Friday, February 8, 2008

The Visible Enterprise

Collaboration and data-sharing to keep your enterprise running smartly

Award-Winning Intranets Make Liberal Use of Web 2.0
Source: ItBusinessEdge

Many companies are still struggling to determine when and where it makes sense to employ Web 2.0 technologies at work. Yet at least one application — the company intranet — appears to be a fairly obvious candidate to me.

While intranets have promised to help employees communicate and collaborate, they have largely failed to deliver, as I pointed out in a recent blog. And improved communication and collaboration are two of the primary selling points of many Web 2.0 technologies.

So it’s not surprising that the winners of Nielsen Norman Group’s (NNG’s) annual Ten Best Designed Intranets competition make liberal use of such Web 2.0 features as advanced personalization. For instance, according to internetnews.com, sales folks logging in to Coldwell Banker’s intranet see individual sales targets, their current progress and leads that are being tracked.

Products with a Web 2.0 twist were popular with award winners, including Microsoft’s SharePoint, the Google Search Appliance and Red Hat Linux.

Basics are important, too — and can be a challenge even for award winners. NNG lauds one winner, the New South Wales Department of Primary Industries in Australia, for its clear and usable design. “They just did a very good job with colors and borders. You can tell what’s a link and what to click on to go somewhere,” NNG’s director of research tells internetnews.com.

Later in the article, she notes that several of the winning intranets have links that don’t lead anywhere, but instead “drop a user off a cliff.”

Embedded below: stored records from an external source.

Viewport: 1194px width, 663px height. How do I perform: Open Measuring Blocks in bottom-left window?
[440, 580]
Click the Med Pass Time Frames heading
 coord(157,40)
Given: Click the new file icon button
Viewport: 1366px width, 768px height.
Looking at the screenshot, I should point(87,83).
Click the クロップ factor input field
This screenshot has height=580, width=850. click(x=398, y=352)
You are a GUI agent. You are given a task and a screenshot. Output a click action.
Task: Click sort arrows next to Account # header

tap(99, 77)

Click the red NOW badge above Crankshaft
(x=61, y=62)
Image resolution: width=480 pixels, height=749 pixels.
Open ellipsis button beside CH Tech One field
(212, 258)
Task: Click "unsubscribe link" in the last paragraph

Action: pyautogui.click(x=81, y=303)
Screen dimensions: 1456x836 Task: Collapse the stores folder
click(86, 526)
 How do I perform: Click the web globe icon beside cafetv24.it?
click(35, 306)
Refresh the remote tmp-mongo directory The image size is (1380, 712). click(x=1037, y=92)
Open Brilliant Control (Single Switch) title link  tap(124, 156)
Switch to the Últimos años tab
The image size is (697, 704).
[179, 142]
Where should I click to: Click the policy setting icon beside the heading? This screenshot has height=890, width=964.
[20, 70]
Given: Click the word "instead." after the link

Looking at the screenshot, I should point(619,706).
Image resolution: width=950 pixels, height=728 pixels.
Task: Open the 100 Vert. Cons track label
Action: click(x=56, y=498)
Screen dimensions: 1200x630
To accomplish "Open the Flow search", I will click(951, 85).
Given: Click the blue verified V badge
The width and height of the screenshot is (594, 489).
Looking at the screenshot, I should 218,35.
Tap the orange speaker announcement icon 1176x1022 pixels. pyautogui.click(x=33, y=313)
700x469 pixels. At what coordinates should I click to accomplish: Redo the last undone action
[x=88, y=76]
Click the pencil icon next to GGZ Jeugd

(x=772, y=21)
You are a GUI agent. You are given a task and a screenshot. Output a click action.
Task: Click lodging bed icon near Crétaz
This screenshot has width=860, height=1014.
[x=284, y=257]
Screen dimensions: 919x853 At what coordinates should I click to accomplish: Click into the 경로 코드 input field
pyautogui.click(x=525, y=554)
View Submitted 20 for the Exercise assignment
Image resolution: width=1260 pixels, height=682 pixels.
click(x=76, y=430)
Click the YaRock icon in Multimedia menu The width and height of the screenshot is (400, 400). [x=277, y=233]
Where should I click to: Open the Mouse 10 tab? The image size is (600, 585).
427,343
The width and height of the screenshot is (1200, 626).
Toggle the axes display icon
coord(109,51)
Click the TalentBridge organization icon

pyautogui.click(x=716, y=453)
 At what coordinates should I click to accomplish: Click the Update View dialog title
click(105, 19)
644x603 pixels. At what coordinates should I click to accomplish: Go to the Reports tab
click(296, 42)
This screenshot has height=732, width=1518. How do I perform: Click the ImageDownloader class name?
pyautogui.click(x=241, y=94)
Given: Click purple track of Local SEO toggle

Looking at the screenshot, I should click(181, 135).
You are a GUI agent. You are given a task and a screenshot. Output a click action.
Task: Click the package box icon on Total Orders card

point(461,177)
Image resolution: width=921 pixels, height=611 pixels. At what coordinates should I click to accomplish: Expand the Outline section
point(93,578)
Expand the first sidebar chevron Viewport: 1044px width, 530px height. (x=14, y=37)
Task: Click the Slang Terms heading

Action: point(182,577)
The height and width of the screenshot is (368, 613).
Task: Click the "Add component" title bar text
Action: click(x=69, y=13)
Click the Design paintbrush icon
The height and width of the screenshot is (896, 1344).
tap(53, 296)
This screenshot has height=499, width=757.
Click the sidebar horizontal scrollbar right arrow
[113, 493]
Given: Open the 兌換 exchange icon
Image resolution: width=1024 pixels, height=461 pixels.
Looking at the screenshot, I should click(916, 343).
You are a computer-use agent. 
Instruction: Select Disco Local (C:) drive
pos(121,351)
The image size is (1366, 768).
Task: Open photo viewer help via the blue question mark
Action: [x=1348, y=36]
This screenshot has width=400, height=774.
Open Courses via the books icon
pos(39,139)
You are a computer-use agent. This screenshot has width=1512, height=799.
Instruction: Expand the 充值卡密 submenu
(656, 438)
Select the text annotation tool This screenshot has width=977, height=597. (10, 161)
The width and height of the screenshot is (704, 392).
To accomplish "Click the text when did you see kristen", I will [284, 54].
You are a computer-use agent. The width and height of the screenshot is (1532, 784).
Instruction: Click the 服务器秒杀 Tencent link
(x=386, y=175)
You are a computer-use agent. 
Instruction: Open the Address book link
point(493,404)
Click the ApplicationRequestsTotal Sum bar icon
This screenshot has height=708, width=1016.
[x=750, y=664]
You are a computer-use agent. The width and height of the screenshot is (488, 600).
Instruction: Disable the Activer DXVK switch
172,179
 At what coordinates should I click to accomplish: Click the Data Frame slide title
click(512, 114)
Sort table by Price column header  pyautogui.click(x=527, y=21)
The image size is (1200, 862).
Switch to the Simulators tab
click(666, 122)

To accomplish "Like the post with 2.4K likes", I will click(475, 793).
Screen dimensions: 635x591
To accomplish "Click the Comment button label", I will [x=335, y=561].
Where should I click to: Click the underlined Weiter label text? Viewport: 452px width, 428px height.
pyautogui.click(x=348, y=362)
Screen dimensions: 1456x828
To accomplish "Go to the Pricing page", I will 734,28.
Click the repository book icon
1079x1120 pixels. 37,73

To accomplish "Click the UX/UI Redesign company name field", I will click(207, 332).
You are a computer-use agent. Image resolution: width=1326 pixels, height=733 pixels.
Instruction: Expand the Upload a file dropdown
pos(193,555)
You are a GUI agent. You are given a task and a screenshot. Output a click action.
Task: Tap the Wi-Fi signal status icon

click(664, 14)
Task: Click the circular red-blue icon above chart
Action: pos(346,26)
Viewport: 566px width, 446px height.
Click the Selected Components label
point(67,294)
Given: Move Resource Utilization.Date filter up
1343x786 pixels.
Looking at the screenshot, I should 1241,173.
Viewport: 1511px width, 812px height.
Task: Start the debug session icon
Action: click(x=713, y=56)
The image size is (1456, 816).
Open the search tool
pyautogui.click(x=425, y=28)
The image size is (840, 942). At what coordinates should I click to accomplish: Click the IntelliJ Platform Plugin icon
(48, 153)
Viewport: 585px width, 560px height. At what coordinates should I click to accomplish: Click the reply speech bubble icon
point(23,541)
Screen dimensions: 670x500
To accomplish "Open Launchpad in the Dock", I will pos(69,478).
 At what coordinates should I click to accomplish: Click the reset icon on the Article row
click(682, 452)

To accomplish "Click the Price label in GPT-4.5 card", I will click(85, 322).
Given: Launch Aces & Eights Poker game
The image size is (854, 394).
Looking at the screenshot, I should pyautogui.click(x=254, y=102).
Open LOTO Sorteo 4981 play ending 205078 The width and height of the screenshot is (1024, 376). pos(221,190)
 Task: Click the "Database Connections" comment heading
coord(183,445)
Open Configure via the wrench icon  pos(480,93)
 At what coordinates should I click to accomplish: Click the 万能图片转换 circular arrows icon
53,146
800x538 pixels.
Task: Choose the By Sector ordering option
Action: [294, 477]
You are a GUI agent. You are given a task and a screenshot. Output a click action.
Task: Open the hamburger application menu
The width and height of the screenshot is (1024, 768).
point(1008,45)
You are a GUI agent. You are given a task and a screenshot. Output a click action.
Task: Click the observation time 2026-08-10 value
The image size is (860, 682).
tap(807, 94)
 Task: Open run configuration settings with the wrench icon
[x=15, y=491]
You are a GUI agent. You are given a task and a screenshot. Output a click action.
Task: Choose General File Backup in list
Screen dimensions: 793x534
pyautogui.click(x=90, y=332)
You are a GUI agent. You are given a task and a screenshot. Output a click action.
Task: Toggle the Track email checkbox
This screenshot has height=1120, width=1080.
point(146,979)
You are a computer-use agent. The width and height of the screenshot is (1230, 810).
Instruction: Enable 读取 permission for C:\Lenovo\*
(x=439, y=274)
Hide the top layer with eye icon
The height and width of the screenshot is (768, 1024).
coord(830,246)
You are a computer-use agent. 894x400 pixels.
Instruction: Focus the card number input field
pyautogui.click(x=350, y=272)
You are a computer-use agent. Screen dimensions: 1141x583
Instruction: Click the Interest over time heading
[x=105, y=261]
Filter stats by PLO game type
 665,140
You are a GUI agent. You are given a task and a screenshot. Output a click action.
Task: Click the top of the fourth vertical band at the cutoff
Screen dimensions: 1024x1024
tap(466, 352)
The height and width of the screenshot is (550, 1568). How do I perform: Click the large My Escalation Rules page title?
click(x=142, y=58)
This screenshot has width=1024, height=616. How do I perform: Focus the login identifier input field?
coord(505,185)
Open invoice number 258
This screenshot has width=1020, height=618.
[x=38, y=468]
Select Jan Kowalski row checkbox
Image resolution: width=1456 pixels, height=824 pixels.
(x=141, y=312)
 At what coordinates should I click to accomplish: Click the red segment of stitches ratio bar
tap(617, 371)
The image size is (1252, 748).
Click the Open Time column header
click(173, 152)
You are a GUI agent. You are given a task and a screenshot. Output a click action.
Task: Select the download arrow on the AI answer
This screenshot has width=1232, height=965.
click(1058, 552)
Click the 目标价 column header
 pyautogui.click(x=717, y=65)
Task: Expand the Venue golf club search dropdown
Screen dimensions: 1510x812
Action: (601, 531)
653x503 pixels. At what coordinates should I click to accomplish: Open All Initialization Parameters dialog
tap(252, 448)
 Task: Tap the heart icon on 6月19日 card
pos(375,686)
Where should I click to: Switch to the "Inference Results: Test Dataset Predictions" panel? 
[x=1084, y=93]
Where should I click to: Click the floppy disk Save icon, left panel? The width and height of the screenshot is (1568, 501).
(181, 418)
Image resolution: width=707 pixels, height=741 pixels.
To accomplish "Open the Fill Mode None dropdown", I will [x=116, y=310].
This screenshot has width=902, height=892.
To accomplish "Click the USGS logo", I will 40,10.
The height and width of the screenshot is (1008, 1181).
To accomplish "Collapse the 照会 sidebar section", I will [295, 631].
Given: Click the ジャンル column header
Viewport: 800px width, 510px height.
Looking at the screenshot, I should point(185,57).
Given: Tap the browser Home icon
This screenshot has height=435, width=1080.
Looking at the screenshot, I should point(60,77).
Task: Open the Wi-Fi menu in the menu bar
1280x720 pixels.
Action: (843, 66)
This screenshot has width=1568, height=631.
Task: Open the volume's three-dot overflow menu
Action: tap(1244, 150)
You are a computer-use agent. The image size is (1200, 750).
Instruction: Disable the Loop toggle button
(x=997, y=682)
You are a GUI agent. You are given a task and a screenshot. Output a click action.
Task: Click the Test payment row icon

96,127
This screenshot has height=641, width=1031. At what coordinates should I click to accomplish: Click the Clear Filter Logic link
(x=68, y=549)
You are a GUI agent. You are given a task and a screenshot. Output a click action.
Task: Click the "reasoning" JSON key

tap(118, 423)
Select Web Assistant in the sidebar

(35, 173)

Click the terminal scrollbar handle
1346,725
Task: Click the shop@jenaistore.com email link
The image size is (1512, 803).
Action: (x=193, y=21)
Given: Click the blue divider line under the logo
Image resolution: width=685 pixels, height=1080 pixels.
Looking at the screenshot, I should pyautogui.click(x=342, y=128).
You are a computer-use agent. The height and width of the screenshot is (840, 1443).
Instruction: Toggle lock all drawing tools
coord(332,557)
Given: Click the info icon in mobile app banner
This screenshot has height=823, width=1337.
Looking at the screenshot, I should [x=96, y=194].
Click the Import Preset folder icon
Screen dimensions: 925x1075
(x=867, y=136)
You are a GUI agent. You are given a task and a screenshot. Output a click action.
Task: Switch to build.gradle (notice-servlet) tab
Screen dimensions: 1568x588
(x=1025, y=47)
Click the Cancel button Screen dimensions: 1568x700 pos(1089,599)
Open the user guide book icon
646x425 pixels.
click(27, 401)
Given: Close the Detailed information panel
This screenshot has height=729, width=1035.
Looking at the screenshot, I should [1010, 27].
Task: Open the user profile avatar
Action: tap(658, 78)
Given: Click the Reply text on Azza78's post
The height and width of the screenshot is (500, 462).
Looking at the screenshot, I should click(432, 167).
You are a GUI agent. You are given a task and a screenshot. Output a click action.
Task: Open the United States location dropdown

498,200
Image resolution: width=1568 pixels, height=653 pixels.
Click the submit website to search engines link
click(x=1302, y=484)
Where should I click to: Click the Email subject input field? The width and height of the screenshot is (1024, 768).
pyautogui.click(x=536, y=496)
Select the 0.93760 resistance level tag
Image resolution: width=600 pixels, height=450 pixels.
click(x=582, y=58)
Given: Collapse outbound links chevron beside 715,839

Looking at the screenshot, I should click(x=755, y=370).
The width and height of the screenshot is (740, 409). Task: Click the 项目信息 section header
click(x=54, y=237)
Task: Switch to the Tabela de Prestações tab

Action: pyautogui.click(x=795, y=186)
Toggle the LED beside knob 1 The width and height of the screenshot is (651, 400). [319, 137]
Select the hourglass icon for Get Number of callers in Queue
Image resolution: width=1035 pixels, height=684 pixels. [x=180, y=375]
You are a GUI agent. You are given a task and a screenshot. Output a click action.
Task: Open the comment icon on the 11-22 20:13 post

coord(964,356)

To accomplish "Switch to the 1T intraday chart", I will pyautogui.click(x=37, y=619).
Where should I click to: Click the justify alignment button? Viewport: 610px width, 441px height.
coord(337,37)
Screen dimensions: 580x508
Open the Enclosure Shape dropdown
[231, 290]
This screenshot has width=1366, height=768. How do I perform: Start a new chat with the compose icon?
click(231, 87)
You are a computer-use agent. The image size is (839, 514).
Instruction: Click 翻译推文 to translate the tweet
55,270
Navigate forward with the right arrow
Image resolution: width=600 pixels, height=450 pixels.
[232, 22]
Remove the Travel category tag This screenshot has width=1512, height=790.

The intranet also seems like a logical place to use multimedia content and other features more commonly found on the Internet. “SAP TV” is a collection of videos on the homepage of SAP’s intranet. Says NNG’s research director:

If you have YouTube on your Dell desktop at home, you start to wonder why you can’t see video of the big company event at another office or the politician meeting the CEO.